Poor living conditions

In the winter they make fires, to boil water for tea and for some heat. They sleep wrapped in plastic to protect themselves from the damp.

Abdou’s camp is a 20 minute steep climb from the road, up to where a slope forms a sort of cave. It isn’t easy for the police to reach them there, “but they do come”. Abdou arrived in Gourougou two months ago, a year after leaving Ghana.

He’s 21 and wants to reach a European country where he can finish his studies and become a teacher. “It’s my only chance,” he says. “I can’t go back to my country.”

Abdou Camp is far from the road, on top of the Mountain, as hidden as possible
from the security forces. Migrants complain about ongoing raids, detentions and
deportations from Nador to the border with Algeria.Abdou Camp is far from the road, on top of the Mountain, as hidden as possible from the security forces. Migrants complain about ongoing raids, detentions and deportations from Nador to the border with Algeria © Anna Surinyach

Abdou’s companions go down to Nador market to beg, but he doesn’t often go with them. “I don’t like how it makes me feel inside. Sometimes they insult you, so we hunt for food in the rubbish.

“I take whatever we find up the mountain, as well as anything we buy – some rice, if we can get some dirhams together.” Abdou is afraid of the police. “I am very scared of them, and that’s why I haven’t been caught.”

Migrants targeted

Many migrants point out that they are not allowed to work in Morocco and that, if anyone does hire them, they get cheated. They are paid as little as 20 dirhams (€2) for a day’s work, “or they don’t pay us at all, and then threaten to report us to the police,” says Mussa.
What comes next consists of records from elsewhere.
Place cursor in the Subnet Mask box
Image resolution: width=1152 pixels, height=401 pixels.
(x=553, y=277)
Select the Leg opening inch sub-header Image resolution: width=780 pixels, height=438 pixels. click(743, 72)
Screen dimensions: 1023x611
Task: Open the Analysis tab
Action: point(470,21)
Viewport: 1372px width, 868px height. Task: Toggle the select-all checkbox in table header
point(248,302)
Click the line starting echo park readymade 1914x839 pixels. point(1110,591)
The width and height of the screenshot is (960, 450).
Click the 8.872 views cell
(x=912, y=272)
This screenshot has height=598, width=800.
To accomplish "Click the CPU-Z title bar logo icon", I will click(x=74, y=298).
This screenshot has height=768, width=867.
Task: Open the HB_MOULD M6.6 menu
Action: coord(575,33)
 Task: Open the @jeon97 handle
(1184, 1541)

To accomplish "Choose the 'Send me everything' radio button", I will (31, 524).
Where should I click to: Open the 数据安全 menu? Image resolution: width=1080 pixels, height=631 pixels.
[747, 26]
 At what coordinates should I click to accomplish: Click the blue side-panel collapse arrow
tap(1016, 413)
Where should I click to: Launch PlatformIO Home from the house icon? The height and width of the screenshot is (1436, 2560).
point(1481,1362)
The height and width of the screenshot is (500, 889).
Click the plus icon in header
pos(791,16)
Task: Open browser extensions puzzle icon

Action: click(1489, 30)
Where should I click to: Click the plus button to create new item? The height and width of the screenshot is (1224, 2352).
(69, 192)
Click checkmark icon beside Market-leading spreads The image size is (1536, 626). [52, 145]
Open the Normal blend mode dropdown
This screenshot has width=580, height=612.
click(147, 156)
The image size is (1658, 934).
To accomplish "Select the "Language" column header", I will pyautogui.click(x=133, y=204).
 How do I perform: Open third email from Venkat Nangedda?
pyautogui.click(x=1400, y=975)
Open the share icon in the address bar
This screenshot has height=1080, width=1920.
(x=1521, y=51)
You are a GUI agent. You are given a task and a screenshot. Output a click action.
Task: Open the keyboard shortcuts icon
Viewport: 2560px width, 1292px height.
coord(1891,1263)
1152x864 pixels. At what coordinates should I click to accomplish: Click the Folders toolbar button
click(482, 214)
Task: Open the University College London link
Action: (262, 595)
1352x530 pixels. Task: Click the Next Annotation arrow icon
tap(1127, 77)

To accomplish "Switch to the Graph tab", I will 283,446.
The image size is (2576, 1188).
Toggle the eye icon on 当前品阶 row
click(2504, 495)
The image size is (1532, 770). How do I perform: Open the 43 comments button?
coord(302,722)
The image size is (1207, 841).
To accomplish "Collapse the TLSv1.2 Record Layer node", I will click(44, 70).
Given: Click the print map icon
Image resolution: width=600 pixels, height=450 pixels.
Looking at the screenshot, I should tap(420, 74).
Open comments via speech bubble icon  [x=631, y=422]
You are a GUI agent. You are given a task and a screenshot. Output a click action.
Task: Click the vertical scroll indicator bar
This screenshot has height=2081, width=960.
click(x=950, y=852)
The migrants are often targeted by criminals and bandits, but rarely report the crimes out of fear of the police. “Thieves come with knives and rob us – they tell us to hand over food, money, mobile phones. If you don’t do it, you get hurt,” says Abdou.

Few want to give their real name or show their face to the camera. There is palpable fear. They complain that the police harassment and raids on their camps on the mountain are becoming more routine, as are arrests and expulsions.

Abdou says that five of his companions were arrested yesterday in the market and expelled to the border area. Migrants are usually expelled in groups of 20 or 30, he says.

Once in the border region, they have little choice but to cross into Algeria. Algerian soldiers prevent them from entering by shooting into the air, so the migrants turn back to Morocco.

From the border, if you know the way, it takes four hours on foot to reach Oujda, and then about two days on foot back to Nador. Then the cycle begins all over again.


MSF in Morocco

MSF has been working in Morocco since 1997. Since 2003, MSF teams have been working with sub-Saharan migrants – a particularly vulnerable group of people with specific medical and humanitarian needs related to their living conditions and status.

MSF currently has two projects in Morocco: in Rabat, the country’s capital, teams provide medical and psychological care to migrant victims of sexual violence; and in Oujda, Oriental region, which borders Algeria and Melilla, MSF works to ensure migrants have access to medical care in public health facilities.

MSF teams also provide psychological care, distribute shelter materials, hygiene and cooking kits and carry out water and sanitation activities. In the same region, MSF teams provide primary healthcare and psychological support during monthly mobile clinics in the city of Nador.